* BEGIN Listed records *

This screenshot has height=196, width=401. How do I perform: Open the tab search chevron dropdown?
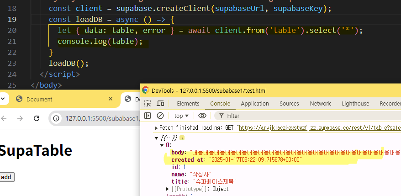pos(2,99)
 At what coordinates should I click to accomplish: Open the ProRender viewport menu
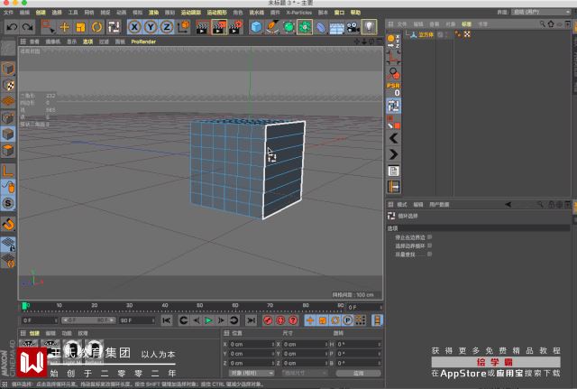click(x=142, y=42)
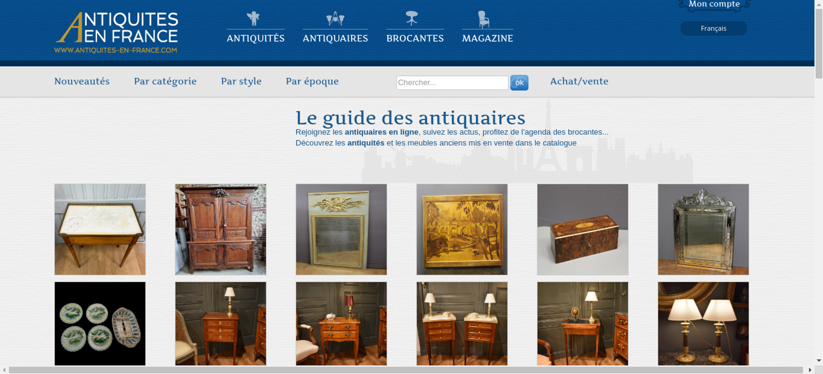823x374 pixels.
Task: Open the Antiquités en France logo homepage
Action: click(x=116, y=33)
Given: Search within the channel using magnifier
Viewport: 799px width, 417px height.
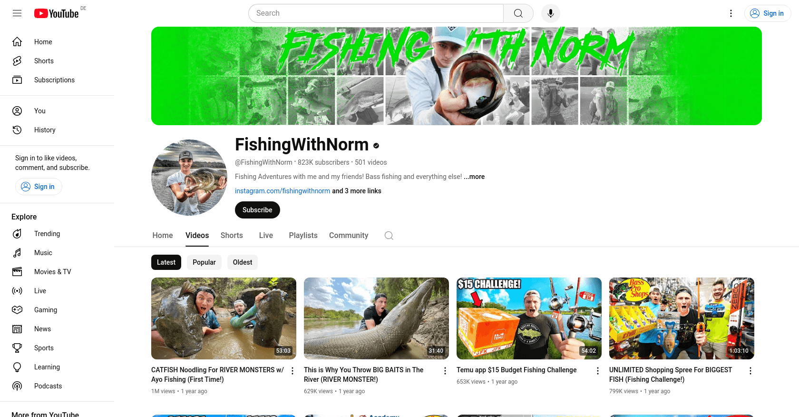Looking at the screenshot, I should pos(389,236).
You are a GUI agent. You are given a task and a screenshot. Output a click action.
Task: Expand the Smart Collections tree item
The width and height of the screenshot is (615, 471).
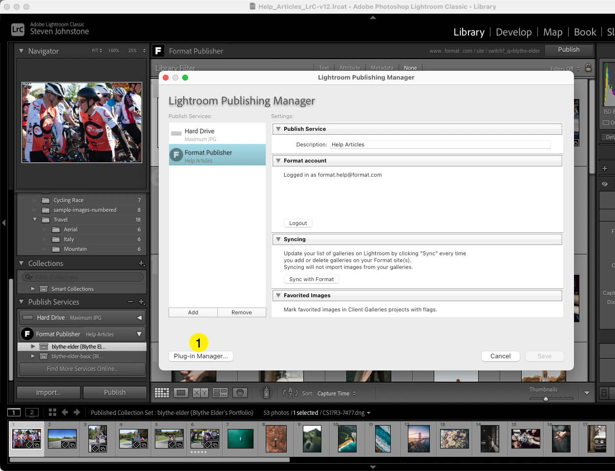33,288
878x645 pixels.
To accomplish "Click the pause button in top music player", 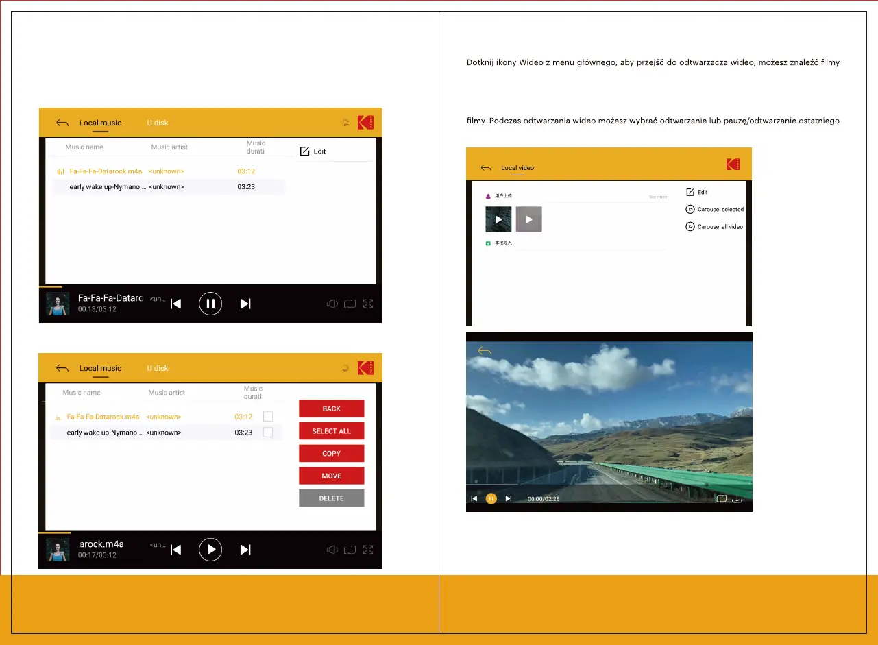I will [x=210, y=304].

* END Listed records *

### Do this:
From the start of the listing through the line containing "Action: click(x=116, y=33)", swap "chevron" for "arrow" and keep everything else the same. Omit the pictures from your answer.

### Answer to the problem:
This screenshot has height=196, width=401. How do I perform: Open the tab search arrow dropdown?
pos(2,99)
 At what coordinates should I click to accomplish: Open the ProRender viewport menu
click(x=142, y=42)
823x374 pixels.
Task: Open the Antiquités en France logo homepage
Action: click(x=116, y=33)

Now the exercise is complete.